- [Consigne] Recopiez intégralement, sans rien modifier, l'extrait sur le climat de Siam.

Il règne à Siam deux moussons ou vents réguliers qui soufflent alternativement chacun pendant six mois environ. La mousson du sud-ouest commence au mois de mars ; au mois d’août elle tourne à l’ouest, et à la fin de septembre commence la mousson du nord et du nord-est, laquelle au mois de février tourne au sud-est, puis au sud, enfin au sud-ouest, de sorte que la transition d’une mousson à l’autre n’est point brusque et subite, mais s’opère comme par degrés, le vent parcourant dans l’espace d’une année tous les points du compas.

ROSÉE.

Chaque année, au mois de mars, et pendant une quinzaine de jours, a lieu un phénomène de rosée assez singulier. Au point du jour, l’atmosphère se remplit de brouillards épais, et à peine le soleil est-il levé, que ces brouillards se résolvent en une rosée abondante au point de couler, en forme de pluie, des toits des maisons et des feuilles des arbres.

RIVIÈRES, FLEUVES, INONDATIONS.

- [Données]
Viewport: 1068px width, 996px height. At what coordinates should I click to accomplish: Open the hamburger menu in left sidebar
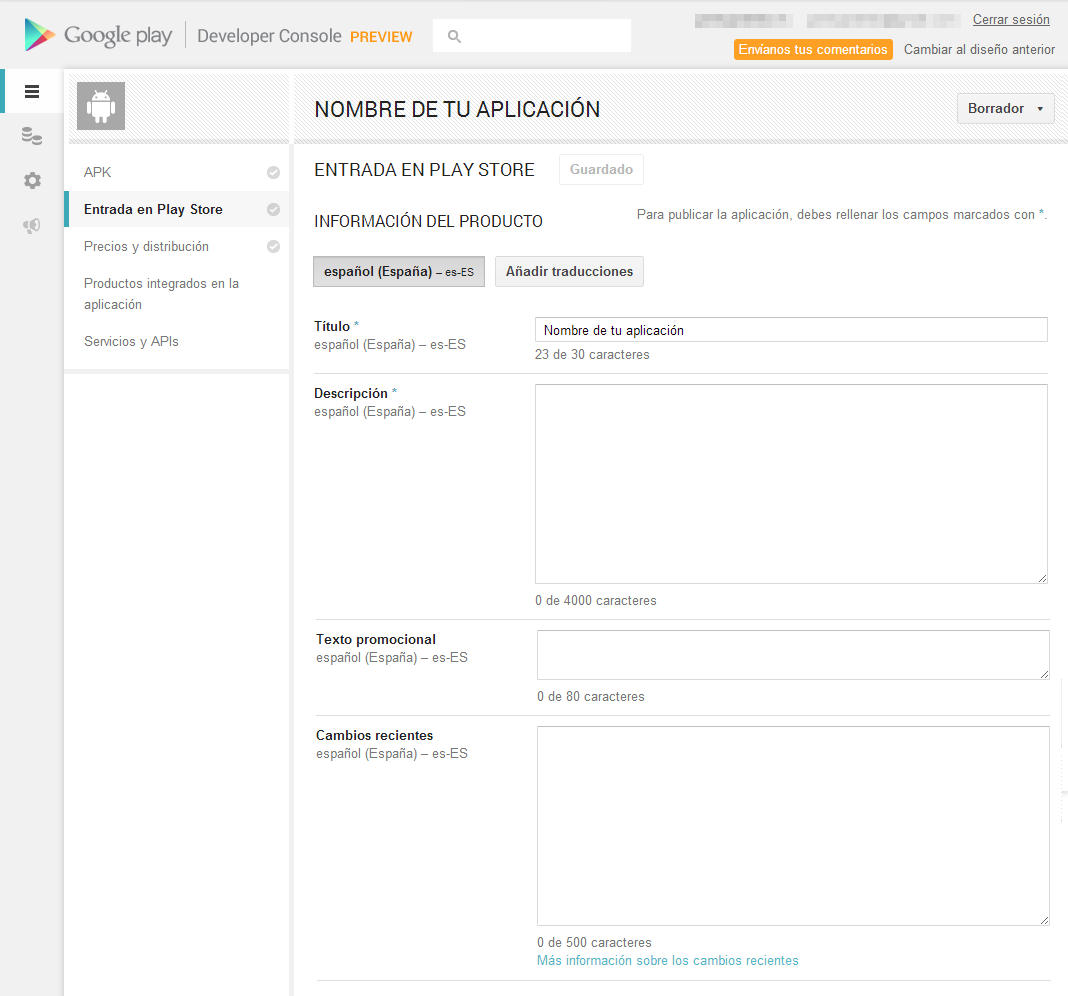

- [Corrigé]
Il règne à Siam deux moussons ou vents réguliers qui soufflent alternativement chacun pendant six mois environ. La mousson du sud-ouest commence au mois de mars ; au mois d’août elle tourne à l’ouest, et à la fin de septembre commence la mousson du nord et du nord-est, laquelle au mois de février tourne au sud-est, puis au sud, enfin au sud-ouest, de sorte que la transition d’une mousson à l’autre n’est point brusque et subite, mais s’opère comme par degrés, le vent parcourant dans l’espace d’une année tous les points du compas.

ROSÉE.

Chaque année, au mois de mars, et pendant une quinzaine de jours, a lieu un phénomène de rosée assez singulier. Au point du jour, l’atmosphère se remplit de brouillards épais, et à peine le soleil est-il levé, que ces brouillards se résolvent en une rosée abondante au point de couler, en forme de pluie, des toits des maisons et des feuilles des arbres.

RIVIÈRES, FLEUVES, INONDATIONS.